(Stored records)

────

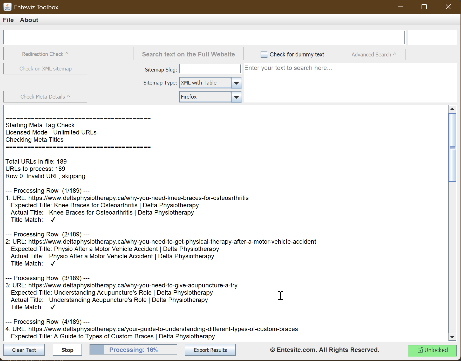Enable the Check for dummy text checkbox
461x361 pixels.
(264, 54)
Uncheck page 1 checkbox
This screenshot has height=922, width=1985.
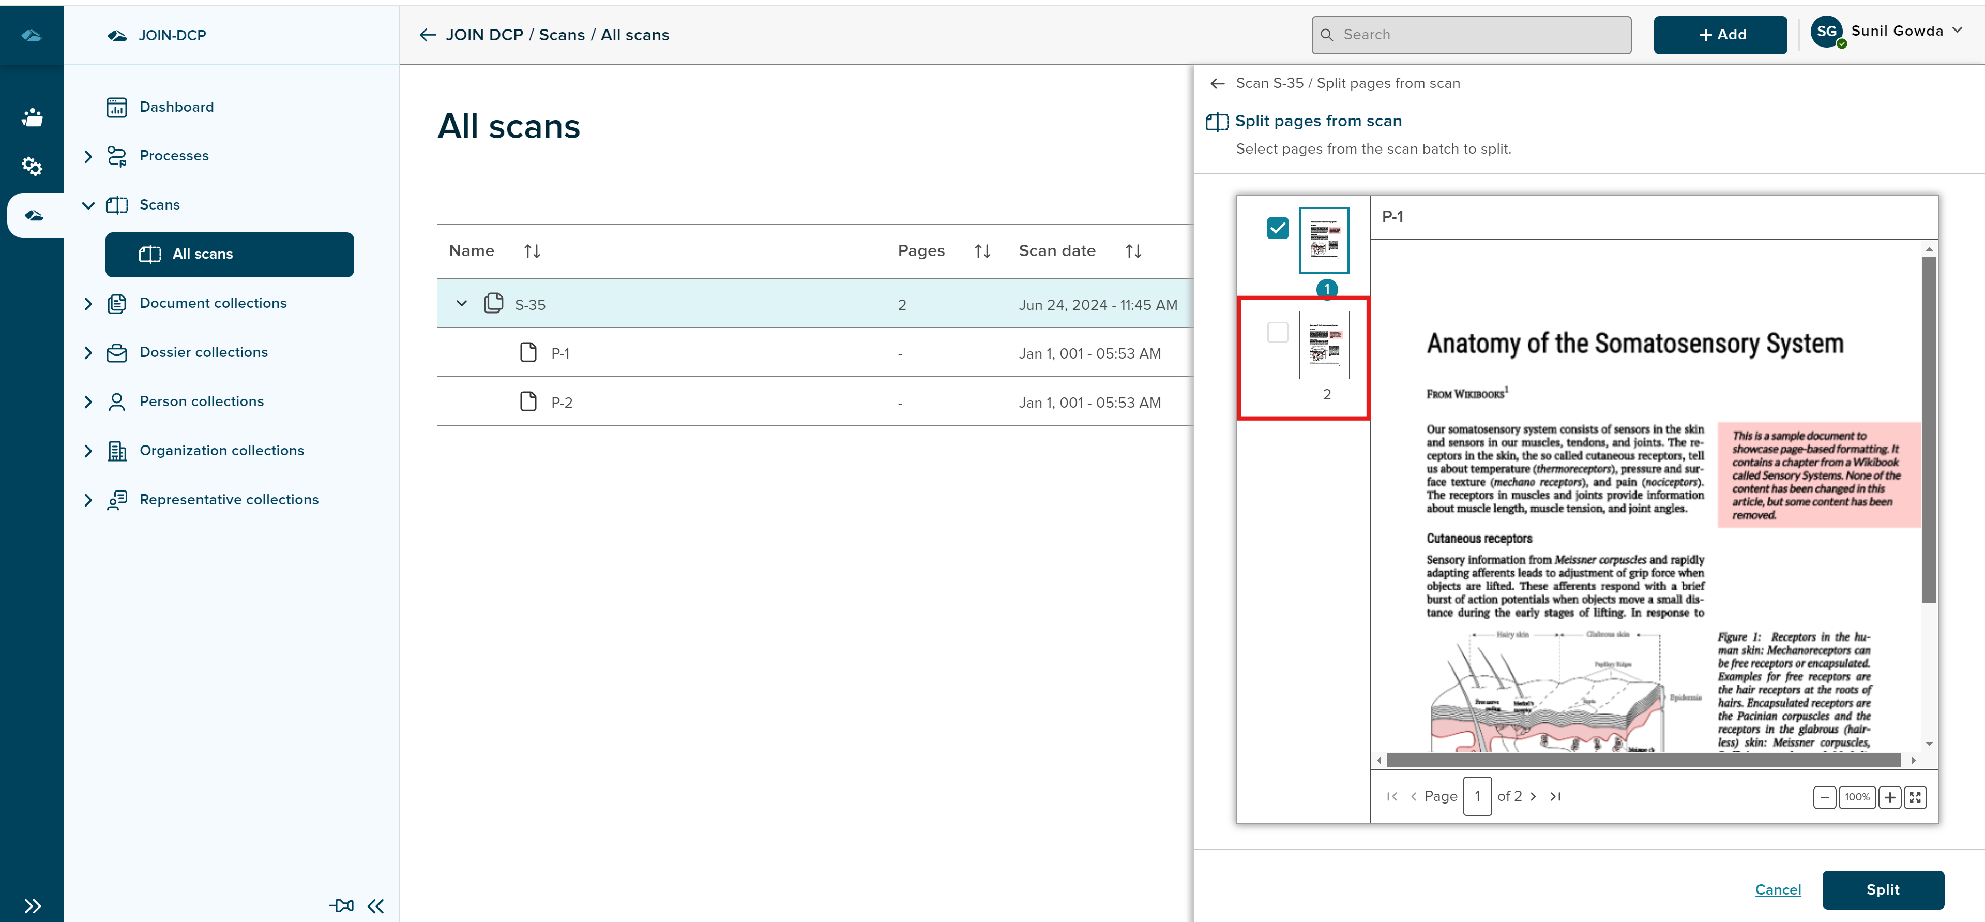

────

**ACTIVITY**
Exactly the lines from the one with "Uncheck page 1 checkbox" through the end of the entries above must be written out, and no pictures may be included.

**TASK RESPONSE**
Uncheck page 1 checkbox
This screenshot has height=922, width=1985.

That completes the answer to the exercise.